実は、先程から足元の石道が妙に気になっていたのだ。
今まで、街道として道が整備されていたのに、石道になってからは、街道はプツリと途切れて、ただの小高い丘のようになっていた。これは偶々だろうか?
「ん、ステラ、何しているの?」
ステラは地面に両膝を付いた。そして、細剣を祈るように両手で握る。
「ちょっと、試してみようかと……」
ステラは細剣を地面に突き刺した。絶対に壊れない細剣とステラの腕力で、それは石道に深々と突き刺さる。
「うわっ、じ、地震⁉」
ズズズ、と大きな音と共に、足元がぐらぐらと揺れだす。オディウムが悲鳴を上げた。
「いえ、これは……っ!」
ステラは目を見開き、喜色に顔を染めた。そして、可憐に獰猛に笑う。
予想が的中したのだ。
「――ウリルクンミ!」
辺りは、ゴゴゴゴゴ……と腹に響く轟音が響き、揺れも立っていられない程大きなものに変っていた。それどころか、急に天に向かって地面が持ち上がる。

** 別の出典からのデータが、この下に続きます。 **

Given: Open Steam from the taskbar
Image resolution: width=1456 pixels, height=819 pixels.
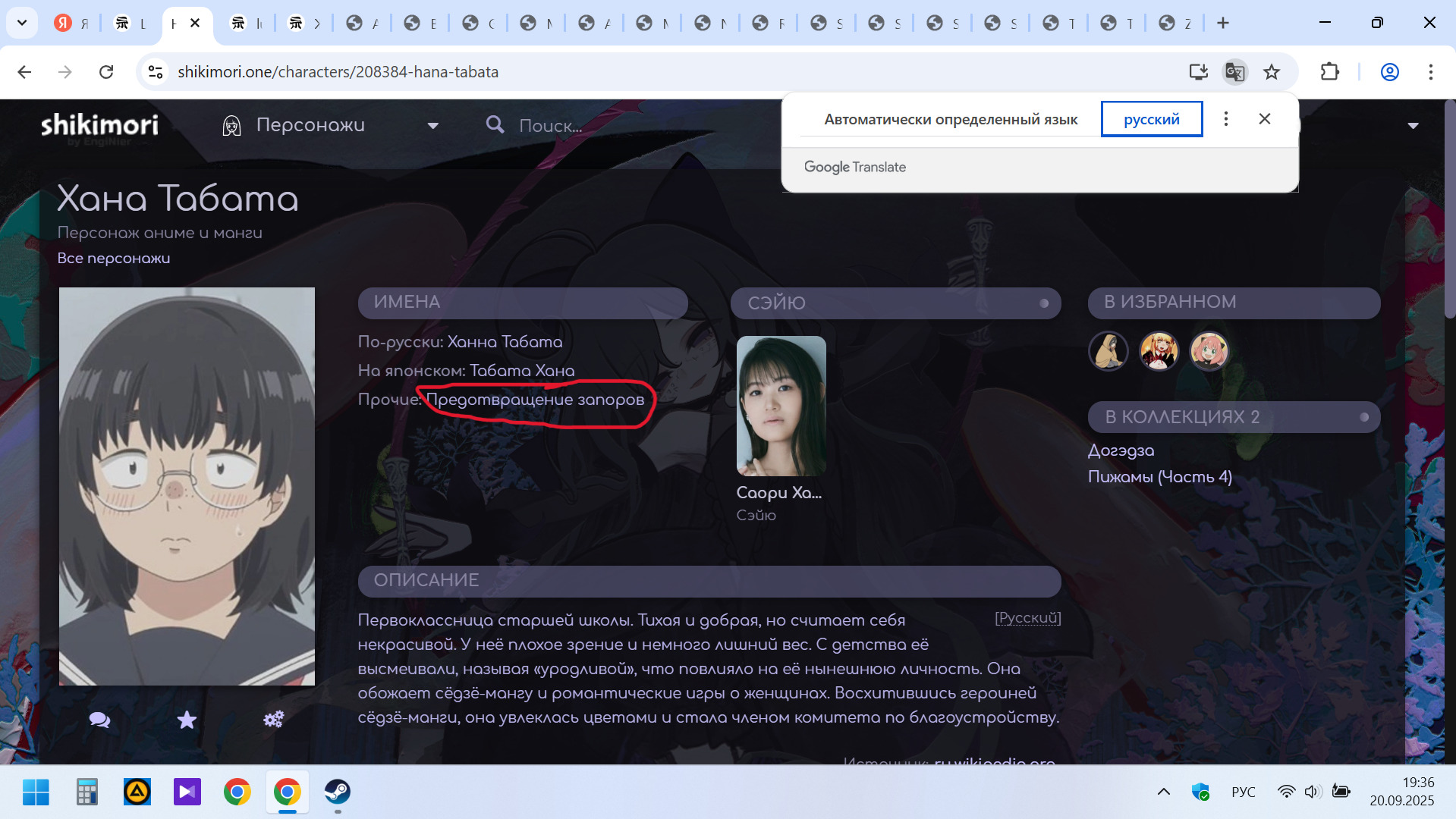Looking at the screenshot, I should click(337, 792).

石道だと思っていたのはウリルクンミの体だった。ステラたちのいる場所から背から腰、足が見えた。
ウリルクンミとは、全身石で出来た巨人の魔物だ。つまり、ステラはウリルクンミの後ろ頭に剣を突き刺していたのだ。
「嘘でしょ……⁉」
オディウムが悲愴に叫んだ。そして、慌ててステラに向き直る。
「じゃ、ステラ! 僕、逃げるから!」
ピシッと右手を上げたオディウムは、急速に傾くウリルクンミの後頭部を蹴って飛び降りた。軽々着地をする。そして、あっという間に姿を消した。
ステラもウリルクンミの後頭部を蹴った。しかし、オディウムとは違い、上空に身を躍らせる。くるりと回転し、視界にウリルクンミを捉えると、愉悦の笑みを凶暴に歪めた。
「貴方のお命、狩らせて頂きますッ!」
ステラは魔法を発動する。
「〈突風よ〉!」
発生した突風というには強すぎる風に乗って、ウリルクンミの全身を斬りつけて行く。しかし、ウリルクンミは立ったままだった。……斬れはする。だが、切断には至らなかったのだ。
「何と、硬いですね……! うふ、素晴らしいです……ッ!」
ステラは空中で嬉しそうに笑った。
ウリルクンミは、一般的に物理攻撃は効かないと言われている。だが、ステラの伝説級の細剣と特殊スキル、レベルマックスで強化された手腕で傷をつけることが出来た。
「ですが、これではいけませんね……」
ステラは、しゅんとした。ウリルクンミが一筋縄ではいかないのは、とても嬉しい。しかし、自身の戦い方には納得いかない。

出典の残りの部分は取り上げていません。